Correlation analysis of electron spin resonance spectra: the a-spectrum

Abstract

An improved method of analysis of e.s.r. spectra is described, based on correlation methods. The most prominent line is identified by comparison of the experimental spectrum with a matching ‘test spectrum,’ which consists initially of a single Gaussian or Lorentzian derivative shape, but which includes a more and more complex pattern of lines as the analysis proceeds. A product function P(produced by correlation of the test spectrum with the experimental spectrum) is used as the criterion of improvement of fit. At each stage of the analysis, the product function is computed for a range of values for an additional coupling constant, a display of product function versus coupling constant constituting the a-spectrum.

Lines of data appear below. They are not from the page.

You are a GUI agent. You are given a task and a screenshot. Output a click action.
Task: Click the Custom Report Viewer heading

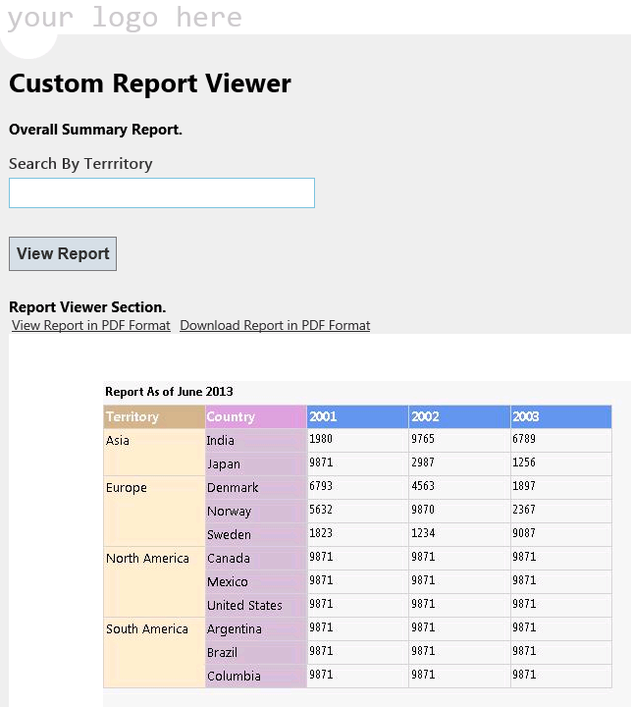(x=150, y=83)
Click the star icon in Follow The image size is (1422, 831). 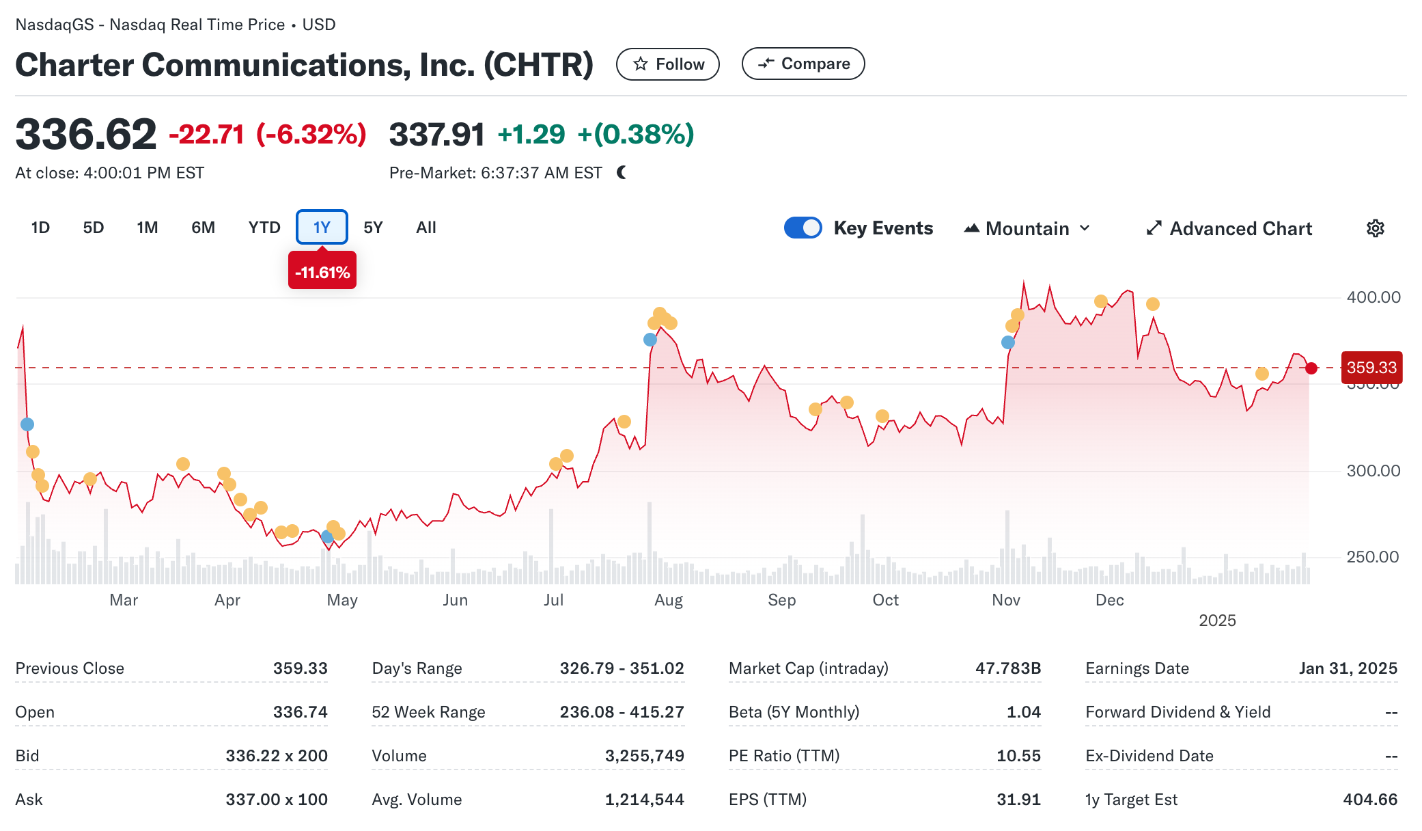(x=640, y=64)
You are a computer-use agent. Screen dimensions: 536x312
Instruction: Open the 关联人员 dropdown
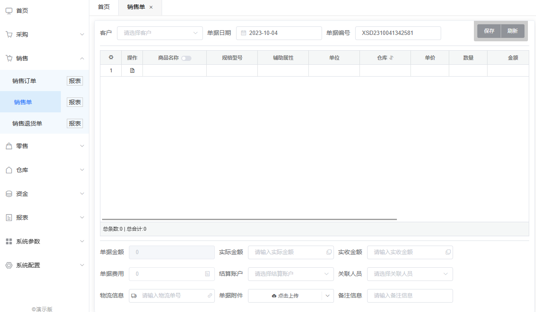point(410,274)
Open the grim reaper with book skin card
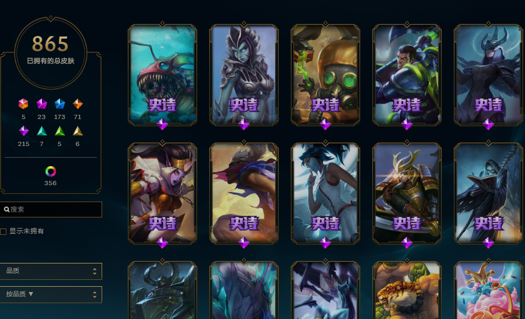 [488, 194]
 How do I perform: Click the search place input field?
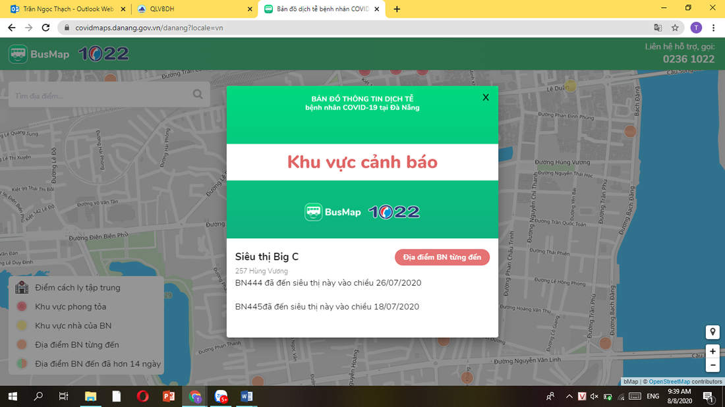click(x=99, y=95)
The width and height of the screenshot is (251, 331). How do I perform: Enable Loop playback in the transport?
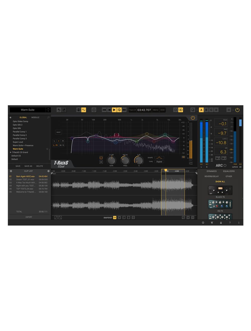tap(119, 110)
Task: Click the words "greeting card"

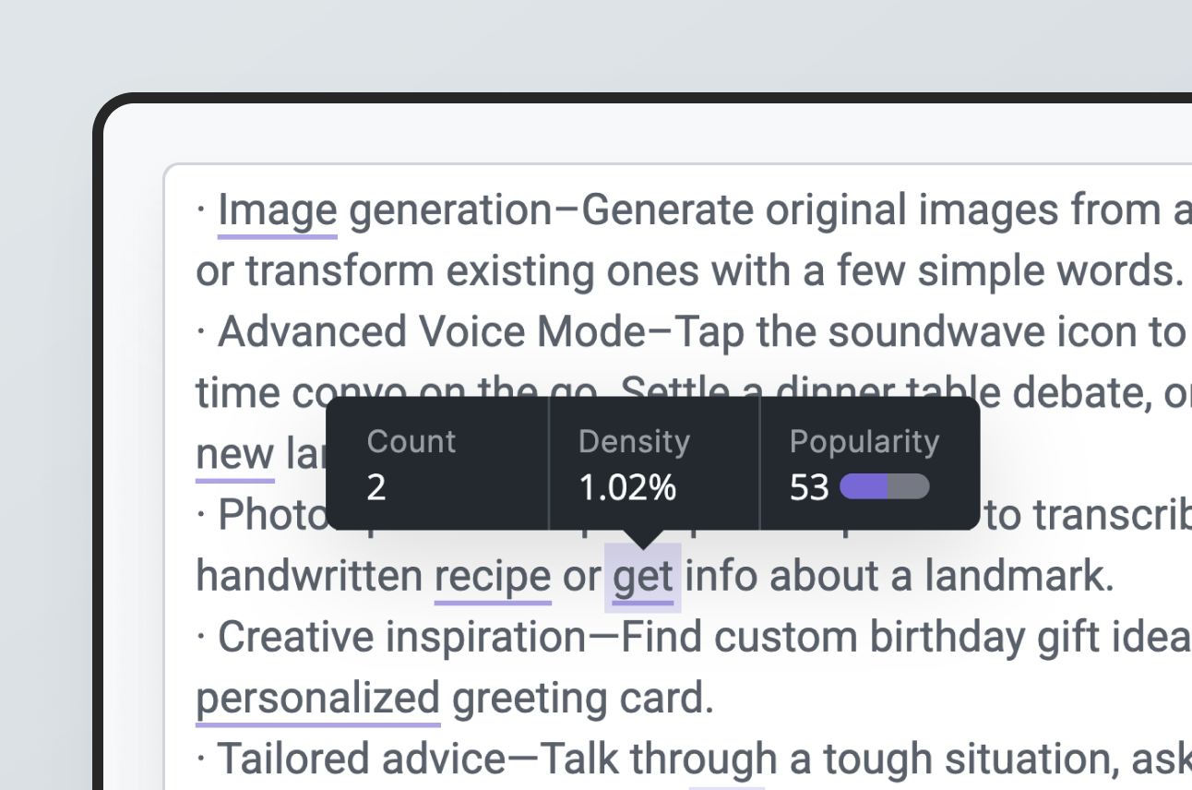Action: coord(582,699)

The coupling constant giving the biggest improvement in P is now incorporated in the test spectrum with the appropriate multiplicity, and the process is repeated until the a-spectrum shows a maximum at the origin, when the analysis is complete. The analysis allows coupling constants to be assigned with precision even in weak spectra; a unique analysis is often possible in a weak spectrum where few of the lines are recognizable by the naked eye. This feature should be especially valuable in identifying spectral satellites due to nuclei such as ¹³C and ²⁹Si present in natural abundance. The benzyl and the 1-ethoxy-ethyl radical are analysed in detail, the latter being used in spectra with successively lower signal: noise ratios to demonstrate the power of the method, and finally the method is used to determined the position of the ²⁹Si satellites of the triethylsilyl radical.